Collected data:

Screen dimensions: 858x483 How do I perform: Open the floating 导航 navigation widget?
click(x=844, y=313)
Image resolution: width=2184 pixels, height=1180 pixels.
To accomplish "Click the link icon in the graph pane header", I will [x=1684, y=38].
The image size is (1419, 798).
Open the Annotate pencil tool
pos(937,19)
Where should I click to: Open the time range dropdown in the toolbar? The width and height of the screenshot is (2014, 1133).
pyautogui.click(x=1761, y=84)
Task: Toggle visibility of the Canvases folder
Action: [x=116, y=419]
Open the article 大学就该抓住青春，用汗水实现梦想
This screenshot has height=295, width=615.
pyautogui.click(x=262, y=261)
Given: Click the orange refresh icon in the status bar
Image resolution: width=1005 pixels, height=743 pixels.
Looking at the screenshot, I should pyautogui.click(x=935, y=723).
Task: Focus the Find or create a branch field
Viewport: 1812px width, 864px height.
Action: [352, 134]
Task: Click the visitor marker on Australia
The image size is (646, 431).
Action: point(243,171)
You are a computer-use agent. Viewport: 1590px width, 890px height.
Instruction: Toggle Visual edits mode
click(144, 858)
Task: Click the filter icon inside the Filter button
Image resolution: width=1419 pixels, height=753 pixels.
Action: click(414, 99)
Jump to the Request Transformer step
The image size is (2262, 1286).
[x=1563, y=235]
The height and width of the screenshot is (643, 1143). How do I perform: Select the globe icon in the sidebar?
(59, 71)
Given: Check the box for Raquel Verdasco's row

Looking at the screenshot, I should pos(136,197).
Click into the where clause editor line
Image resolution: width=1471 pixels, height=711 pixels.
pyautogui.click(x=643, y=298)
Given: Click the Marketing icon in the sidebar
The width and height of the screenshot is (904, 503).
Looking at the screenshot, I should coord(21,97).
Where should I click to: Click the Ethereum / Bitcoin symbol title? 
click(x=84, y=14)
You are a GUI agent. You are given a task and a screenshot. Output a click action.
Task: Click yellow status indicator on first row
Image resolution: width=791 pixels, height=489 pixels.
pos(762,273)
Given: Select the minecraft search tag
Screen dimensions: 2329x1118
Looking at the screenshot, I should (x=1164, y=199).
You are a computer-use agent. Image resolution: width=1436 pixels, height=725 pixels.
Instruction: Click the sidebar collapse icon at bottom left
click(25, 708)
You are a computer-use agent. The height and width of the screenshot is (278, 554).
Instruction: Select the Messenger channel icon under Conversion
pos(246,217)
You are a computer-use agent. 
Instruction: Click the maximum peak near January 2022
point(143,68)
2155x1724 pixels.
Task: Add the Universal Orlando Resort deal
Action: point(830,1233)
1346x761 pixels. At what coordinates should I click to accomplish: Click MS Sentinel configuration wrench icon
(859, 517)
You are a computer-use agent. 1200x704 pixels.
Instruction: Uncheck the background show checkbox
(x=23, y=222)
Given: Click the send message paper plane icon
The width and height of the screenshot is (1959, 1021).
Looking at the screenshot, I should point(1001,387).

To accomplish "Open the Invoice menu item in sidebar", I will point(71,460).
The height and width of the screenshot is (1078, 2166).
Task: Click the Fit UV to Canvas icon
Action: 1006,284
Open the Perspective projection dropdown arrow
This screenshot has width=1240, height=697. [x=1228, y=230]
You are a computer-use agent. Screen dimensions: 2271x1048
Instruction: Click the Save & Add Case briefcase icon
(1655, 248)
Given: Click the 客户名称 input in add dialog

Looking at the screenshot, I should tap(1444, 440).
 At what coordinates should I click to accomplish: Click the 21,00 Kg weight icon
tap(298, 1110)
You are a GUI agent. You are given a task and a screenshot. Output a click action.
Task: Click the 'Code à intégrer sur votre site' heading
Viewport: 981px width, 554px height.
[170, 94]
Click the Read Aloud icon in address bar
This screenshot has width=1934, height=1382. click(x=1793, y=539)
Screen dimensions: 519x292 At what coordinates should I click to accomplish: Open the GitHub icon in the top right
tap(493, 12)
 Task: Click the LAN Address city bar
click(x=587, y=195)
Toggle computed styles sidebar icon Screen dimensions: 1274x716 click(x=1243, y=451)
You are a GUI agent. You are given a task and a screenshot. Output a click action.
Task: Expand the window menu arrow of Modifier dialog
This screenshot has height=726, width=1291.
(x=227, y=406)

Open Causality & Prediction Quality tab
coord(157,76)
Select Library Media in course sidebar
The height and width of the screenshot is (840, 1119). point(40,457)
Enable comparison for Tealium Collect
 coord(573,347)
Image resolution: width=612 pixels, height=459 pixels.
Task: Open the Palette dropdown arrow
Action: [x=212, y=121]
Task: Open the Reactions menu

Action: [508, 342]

Your objective: Return each line of the records above exactly as it reads.

Solution:
Screen dimensions: 858x483 How do I perform: Open the floating 导航 navigation widget?
click(x=844, y=313)
Image resolution: width=2184 pixels, height=1180 pixels.
To accomplish "Click the link icon in the graph pane header", I will [x=1684, y=38].
The image size is (1419, 798).
Open the Annotate pencil tool
pos(937,19)
Where should I click to: Open the time range dropdown in the toolbar? The width and height of the screenshot is (2014, 1133).
pyautogui.click(x=1761, y=84)
Task: Toggle visibility of the Canvases folder
Action: [x=116, y=419]
Open the article 大学就该抓住青春，用汗水实现梦想
This screenshot has height=295, width=615.
pyautogui.click(x=262, y=261)
Given: Click the orange refresh icon in the status bar
Image resolution: width=1005 pixels, height=743 pixels.
Looking at the screenshot, I should pyautogui.click(x=935, y=723).
Task: Focus the Find or create a branch field
Viewport: 1812px width, 864px height.
Action: [352, 134]
Task: Click the visitor marker on Australia
The image size is (646, 431).
Action: point(243,171)
You are a computer-use agent. Viewport: 1590px width, 890px height.
Instruction: Toggle Visual edits mode
click(144, 858)
Task: Click the filter icon inside the Filter button
Image resolution: width=1419 pixels, height=753 pixels.
Action: click(414, 99)
Jump to the Request Transformer step
The image size is (2262, 1286).
[x=1563, y=235]
The height and width of the screenshot is (643, 1143). How do I perform: Select the globe icon in the sidebar?
(59, 71)
Given: Check the box for Raquel Verdasco's row

Looking at the screenshot, I should pos(136,197).
Click into the where clause editor line
Image resolution: width=1471 pixels, height=711 pixels.
pyautogui.click(x=643, y=298)
Given: Click the Marketing icon in the sidebar
The width and height of the screenshot is (904, 503).
Looking at the screenshot, I should coord(21,97).
Where should I click to: Click the Ethereum / Bitcoin symbol title? 
click(x=84, y=14)
You are a GUI agent. You are given a task and a screenshot. Output a click action.
Task: Click yellow status indicator on first row
Image resolution: width=791 pixels, height=489 pixels.
pos(762,273)
Given: Select the minecraft search tag
Screen dimensions: 2329x1118
Looking at the screenshot, I should (x=1164, y=199).
You are a computer-use agent. Image resolution: width=1436 pixels, height=725 pixels.
Instruction: Click the sidebar collapse icon at bottom left
click(25, 708)
You are a computer-use agent. The height and width of the screenshot is (278, 554).
Instruction: Select the Messenger channel icon under Conversion
pos(246,217)
You are a computer-use agent. 
Instruction: Click the maximum peak near January 2022
point(143,68)
2155x1724 pixels.
Task: Add the Universal Orlando Resort deal
Action: point(830,1233)
1346x761 pixels. At what coordinates should I click to accomplish: Click MS Sentinel configuration wrench icon
(859, 517)
You are a computer-use agent. 1200x704 pixels.
Instruction: Uncheck the background show checkbox
(x=23, y=222)
Given: Click the send message paper plane icon
The width and height of the screenshot is (1959, 1021).
Looking at the screenshot, I should point(1001,387).

To accomplish "Open the Invoice menu item in sidebar", I will point(71,460).
The height and width of the screenshot is (1078, 2166).
Task: Click the Fit UV to Canvas icon
Action: 1006,284
Open the Perspective projection dropdown arrow
This screenshot has width=1240, height=697. [x=1228, y=230]
You are a computer-use agent. Screen dimensions: 2271x1048
Instruction: Click the Save & Add Case briefcase icon
(1655, 248)
Given: Click the 客户名称 input in add dialog

Looking at the screenshot, I should tap(1444, 440).
 At what coordinates should I click to accomplish: Click the 21,00 Kg weight icon
tap(298, 1110)
You are a GUI agent. You are given a task and a screenshot. Output a click action.
Task: Click the 'Code à intégrer sur votre site' heading
Viewport: 981px width, 554px height.
[170, 94]
Click the Read Aloud icon in address bar
This screenshot has width=1934, height=1382. click(x=1793, y=539)
Screen dimensions: 519x292 At what coordinates should I click to accomplish: Open the GitHub icon in the top right
tap(493, 12)
 Task: Click the LAN Address city bar
click(x=587, y=195)
Toggle computed styles sidebar icon Screen dimensions: 1274x716 click(x=1243, y=451)
You are a GUI agent. You are given a task and a screenshot. Output a click action.
Task: Expand the window menu arrow of Modifier dialog
This screenshot has height=726, width=1291.
(x=227, y=406)

Open Causality & Prediction Quality tab
coord(157,76)
Select Library Media in course sidebar
The height and width of the screenshot is (840, 1119). point(40,457)
Enable comparison for Tealium Collect
 coord(573,347)
Image resolution: width=612 pixels, height=459 pixels.
Task: Open the Palette dropdown arrow
Action: [x=212, y=121]
Task: Open the Reactions menu

Action: [508, 342]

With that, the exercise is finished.